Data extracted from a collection
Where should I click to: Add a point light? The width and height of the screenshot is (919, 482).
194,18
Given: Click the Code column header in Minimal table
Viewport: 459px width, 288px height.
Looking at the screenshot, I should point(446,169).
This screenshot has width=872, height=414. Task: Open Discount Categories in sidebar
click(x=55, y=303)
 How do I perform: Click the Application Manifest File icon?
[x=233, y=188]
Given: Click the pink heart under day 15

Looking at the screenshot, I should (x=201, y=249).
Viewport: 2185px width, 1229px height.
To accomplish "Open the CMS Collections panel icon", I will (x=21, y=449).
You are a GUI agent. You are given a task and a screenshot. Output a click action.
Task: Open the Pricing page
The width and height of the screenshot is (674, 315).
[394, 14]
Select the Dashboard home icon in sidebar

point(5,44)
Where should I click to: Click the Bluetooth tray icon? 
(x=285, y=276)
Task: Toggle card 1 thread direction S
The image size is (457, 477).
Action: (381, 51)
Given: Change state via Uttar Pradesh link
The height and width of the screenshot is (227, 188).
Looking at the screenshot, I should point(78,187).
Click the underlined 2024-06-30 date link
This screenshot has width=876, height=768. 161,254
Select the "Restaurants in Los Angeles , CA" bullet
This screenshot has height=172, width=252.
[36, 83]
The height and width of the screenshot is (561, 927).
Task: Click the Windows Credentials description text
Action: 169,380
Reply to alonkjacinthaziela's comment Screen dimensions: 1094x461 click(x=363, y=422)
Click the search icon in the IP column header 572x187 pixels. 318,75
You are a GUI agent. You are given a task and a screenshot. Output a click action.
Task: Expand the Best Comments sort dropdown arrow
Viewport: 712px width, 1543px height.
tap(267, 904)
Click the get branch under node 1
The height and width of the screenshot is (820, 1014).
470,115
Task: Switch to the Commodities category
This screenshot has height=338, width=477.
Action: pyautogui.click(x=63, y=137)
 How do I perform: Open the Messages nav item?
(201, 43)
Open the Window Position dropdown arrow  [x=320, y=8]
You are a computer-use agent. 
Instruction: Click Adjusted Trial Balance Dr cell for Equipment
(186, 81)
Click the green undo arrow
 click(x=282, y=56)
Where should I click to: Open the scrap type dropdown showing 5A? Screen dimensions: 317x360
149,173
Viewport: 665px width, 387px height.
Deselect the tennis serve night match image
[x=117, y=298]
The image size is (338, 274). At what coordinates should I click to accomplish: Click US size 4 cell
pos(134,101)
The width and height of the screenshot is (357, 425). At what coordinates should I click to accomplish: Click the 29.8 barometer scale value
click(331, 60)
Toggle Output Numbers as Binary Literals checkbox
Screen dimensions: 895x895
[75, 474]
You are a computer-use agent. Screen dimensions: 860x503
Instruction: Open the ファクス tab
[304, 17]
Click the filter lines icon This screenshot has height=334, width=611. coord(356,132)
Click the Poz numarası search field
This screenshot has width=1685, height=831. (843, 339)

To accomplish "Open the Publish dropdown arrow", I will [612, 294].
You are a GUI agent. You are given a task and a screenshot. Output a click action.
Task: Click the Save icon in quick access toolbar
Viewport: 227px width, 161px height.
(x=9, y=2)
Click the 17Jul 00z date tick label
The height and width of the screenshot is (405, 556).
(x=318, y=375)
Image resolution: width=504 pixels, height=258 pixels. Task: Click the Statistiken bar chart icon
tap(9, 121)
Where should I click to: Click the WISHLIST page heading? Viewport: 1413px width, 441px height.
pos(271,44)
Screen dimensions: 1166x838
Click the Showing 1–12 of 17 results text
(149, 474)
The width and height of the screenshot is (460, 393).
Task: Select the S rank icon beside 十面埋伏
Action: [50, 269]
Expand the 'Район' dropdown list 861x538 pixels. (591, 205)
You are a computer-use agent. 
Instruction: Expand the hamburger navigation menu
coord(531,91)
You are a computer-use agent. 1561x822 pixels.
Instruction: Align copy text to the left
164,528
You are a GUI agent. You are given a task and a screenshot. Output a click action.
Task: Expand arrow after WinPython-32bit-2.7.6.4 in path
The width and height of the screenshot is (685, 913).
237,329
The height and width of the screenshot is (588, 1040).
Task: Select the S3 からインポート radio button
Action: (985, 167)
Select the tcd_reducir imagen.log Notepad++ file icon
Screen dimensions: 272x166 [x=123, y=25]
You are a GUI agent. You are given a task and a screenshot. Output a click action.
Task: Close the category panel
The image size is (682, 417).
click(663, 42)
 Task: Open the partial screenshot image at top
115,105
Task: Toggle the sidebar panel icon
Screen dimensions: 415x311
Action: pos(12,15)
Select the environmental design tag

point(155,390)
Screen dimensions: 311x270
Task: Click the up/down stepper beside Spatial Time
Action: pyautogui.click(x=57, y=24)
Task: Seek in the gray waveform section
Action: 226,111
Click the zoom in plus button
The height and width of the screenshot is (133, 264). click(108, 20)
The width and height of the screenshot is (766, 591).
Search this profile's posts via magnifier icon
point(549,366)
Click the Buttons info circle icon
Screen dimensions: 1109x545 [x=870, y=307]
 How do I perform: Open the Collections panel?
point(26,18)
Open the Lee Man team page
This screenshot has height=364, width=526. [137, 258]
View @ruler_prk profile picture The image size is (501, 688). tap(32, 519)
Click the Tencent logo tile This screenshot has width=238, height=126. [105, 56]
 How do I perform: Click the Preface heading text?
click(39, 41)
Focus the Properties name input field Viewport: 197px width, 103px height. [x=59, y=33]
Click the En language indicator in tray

- ACTIVITY -
Reproduce every line in the data that has the word "Toggle" in it.

- WRITTEN REPLY -
Task: Toggle card 1 thread direction S
Toggle Output Numbers as Binary Literals checkbox
Task: Toggle the sidebar panel icon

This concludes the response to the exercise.